Then taking it up to the next level — how do we process information? Our visual system is the highest bandwidth conduit into our brain. It's one of our most effective senses as we navigate the world. That's the kind of physiology that we build on when we're constructing good data visualizations. So, we know that it's a very effective tool for conveying information, but that it still requires a thoughtful design to turn an okay visualization into a great one. It means focusing on what the story is in the visualization.
Are we making sure that the story that we want to tell and the facts that we were interested in expressing are popping to the surface? Are they not being clouded out by other noise in the visualization? So, assuming the data is good, it's really a matter of making sure that the encodings or the channels that we're constructing in that visualization are mapped to the facts and the data that we think is most important to convey. When those two are lined up, visualization can be a really powerful tool for conveying information.
CPM: I think it was the University of Minnesota that said the human brain processes visuals 60,000 times faster than they do text. That ingestion of information is quite rapid with a well-constructed visualization. On that note of trying to highlight the specific insight that you want to communicate, how do you go about that process?
There's so much information that's within data. Assuming that the data set has been mined accurately and constructed in a well-designed way, how do you hone in on that insight and start telling a story with the visualization?
Nathan: This is where this is still a very human-centered process. When we're building a visualization or constructing a template for automated future visualizations that we might want to construct, most datasets have more than one or two or three fields in them.
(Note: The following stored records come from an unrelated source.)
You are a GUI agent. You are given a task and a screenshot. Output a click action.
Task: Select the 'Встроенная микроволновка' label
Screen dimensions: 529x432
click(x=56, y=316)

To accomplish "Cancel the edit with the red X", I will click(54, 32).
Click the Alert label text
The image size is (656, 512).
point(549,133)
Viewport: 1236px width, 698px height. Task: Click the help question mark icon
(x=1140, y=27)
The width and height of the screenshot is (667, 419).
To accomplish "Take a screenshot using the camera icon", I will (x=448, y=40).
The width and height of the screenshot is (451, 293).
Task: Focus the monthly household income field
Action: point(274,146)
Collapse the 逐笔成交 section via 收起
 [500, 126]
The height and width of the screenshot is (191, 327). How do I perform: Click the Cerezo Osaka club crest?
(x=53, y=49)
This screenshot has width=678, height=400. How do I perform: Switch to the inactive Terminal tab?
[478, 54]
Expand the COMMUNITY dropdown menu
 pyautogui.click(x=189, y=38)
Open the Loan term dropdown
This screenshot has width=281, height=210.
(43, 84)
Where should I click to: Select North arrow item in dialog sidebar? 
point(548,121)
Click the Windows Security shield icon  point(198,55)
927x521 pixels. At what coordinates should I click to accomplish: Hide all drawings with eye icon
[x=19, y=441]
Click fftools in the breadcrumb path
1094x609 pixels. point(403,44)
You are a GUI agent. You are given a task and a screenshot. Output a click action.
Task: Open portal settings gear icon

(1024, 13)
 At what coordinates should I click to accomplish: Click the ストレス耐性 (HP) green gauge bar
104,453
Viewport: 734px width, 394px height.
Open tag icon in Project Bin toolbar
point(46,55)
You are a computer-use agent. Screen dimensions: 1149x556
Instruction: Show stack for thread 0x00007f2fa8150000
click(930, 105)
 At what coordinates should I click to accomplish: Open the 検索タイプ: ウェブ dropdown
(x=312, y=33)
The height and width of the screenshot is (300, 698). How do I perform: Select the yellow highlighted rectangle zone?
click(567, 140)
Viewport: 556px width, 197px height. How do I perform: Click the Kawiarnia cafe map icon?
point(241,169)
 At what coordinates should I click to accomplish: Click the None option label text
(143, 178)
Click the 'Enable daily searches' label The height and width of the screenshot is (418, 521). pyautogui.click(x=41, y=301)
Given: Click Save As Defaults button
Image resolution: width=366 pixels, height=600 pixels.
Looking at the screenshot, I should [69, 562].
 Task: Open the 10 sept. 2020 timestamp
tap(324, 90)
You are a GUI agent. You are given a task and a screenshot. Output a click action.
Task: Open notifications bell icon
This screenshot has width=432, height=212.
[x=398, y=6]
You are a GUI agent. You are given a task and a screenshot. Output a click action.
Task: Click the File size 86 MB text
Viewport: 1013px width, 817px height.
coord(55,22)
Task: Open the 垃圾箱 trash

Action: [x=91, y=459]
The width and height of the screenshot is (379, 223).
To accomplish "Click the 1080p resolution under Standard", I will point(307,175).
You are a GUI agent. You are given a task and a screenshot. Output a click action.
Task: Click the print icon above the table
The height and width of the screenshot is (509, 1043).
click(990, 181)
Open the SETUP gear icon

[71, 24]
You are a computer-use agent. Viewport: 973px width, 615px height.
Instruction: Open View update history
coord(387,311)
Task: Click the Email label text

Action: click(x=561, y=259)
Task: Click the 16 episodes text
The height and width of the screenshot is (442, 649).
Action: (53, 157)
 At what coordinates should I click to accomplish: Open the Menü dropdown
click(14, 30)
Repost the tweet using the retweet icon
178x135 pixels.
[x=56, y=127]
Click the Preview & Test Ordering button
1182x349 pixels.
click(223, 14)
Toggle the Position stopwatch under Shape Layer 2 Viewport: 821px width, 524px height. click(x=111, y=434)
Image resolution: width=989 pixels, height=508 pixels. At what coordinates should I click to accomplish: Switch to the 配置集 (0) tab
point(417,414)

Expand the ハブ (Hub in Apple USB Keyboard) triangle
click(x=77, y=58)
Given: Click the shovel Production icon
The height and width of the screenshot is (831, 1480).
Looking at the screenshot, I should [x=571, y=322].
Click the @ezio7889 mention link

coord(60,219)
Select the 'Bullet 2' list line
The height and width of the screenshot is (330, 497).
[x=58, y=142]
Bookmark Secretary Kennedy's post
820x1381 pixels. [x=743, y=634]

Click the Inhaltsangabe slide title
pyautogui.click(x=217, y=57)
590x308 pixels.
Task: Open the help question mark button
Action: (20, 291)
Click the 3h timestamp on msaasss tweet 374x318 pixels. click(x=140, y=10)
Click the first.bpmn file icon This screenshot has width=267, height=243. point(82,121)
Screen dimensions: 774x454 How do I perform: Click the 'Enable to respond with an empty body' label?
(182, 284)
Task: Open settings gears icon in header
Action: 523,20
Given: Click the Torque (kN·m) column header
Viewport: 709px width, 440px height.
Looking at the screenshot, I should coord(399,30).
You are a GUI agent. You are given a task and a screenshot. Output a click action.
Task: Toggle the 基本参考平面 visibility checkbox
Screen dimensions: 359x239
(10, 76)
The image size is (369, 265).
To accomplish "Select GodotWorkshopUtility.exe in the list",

It's really important to understand what the key things for this particular visualization are and try to not overload that.
When we're constructing visualizations, unfortunately, humans are limited to seeing in three spatial dimensions. We often see that the most effective visualizations are two-dimensional so that limits the number of tools in our belt that we have to transform information — raw data — into the visual world. We know that humans are very good at certain comparisons, for example, position, comparing whether points are close or far from each other or whether bars have different lengths or heights. We can use position very effectively. That's why bar charts and scatterplots are almost ubiquitous. Going beyond that it starts to get a little bit more complicated, and we have to be a little bit more thoughtful.
There were some really fantastic visualizations for Napoleon's March on Moscow. Really famous, really creative data is at play with these encodings. It requires thought on the key elements of the story and, then, are we conveying those effectively? Are we mapping those into the visual world in a way that's making the best use of the tools at hand? Sometimes the story is more complex than a few variables and we have to think a little bit more creatively. Are we going to create multiple visualizations that tell a combined story? Are we going to transform the data in ways that extract the most useful or salient information then go back to the basics and use those two-dimensional encodings again?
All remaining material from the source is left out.